Investment banks, as opposed to what are called retail banks or commercial banks, are financial entities which focus their efforts on capital market activities such as issuing securities or bonds, or providing advice for transactions such as company mergers and acquisitions. They are often distinct entities from a retail bank, which is what we, as individual consumers, normally would just call a “bank.” Basically, a retail bank is an entity that deals directly with individual customers and provides a standard range of services such as checking accounts, savings accounts, certificates of deposit and the like. Investment banks are what we might call “Wall Street” banks that deal with larger capital investments on behalf of investors, or organize aggregates of capital such as pension funds or hedge funds.
After the Great Depression, Congress ruled that retail banks should only engage in banking activities with customers, to distinguish them from investment banks, which engaged in capital market activities.
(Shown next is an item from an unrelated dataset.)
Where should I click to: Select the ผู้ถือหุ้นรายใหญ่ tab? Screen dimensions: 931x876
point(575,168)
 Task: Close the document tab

This separation of activity is no longer mandatory, but the distinction of terms still exists.
Investment banks raise money by issuing and selling securities in the capital markets (either equity or bond), as well as serving in an advisory capacity on mergers and acquisitions. To perform these services legally in the US, any advisory entity must be licensed under the SEC (FINRA) regulation.
Up until recently, the largest investment banks in the US were collectively referred to as the “bulge bracket” and were ranked according to profitability by several indices. The most recent round of Wall Street takeovers thinned the ranks of the “bulge bracket” considerably. The last two of the major independent bulge bracket firms, Goldman Sachs and Morgan Stanley, elected to convert to traditional banking institutions on September 22, 2008, in the wake of the U.S. financial crisis.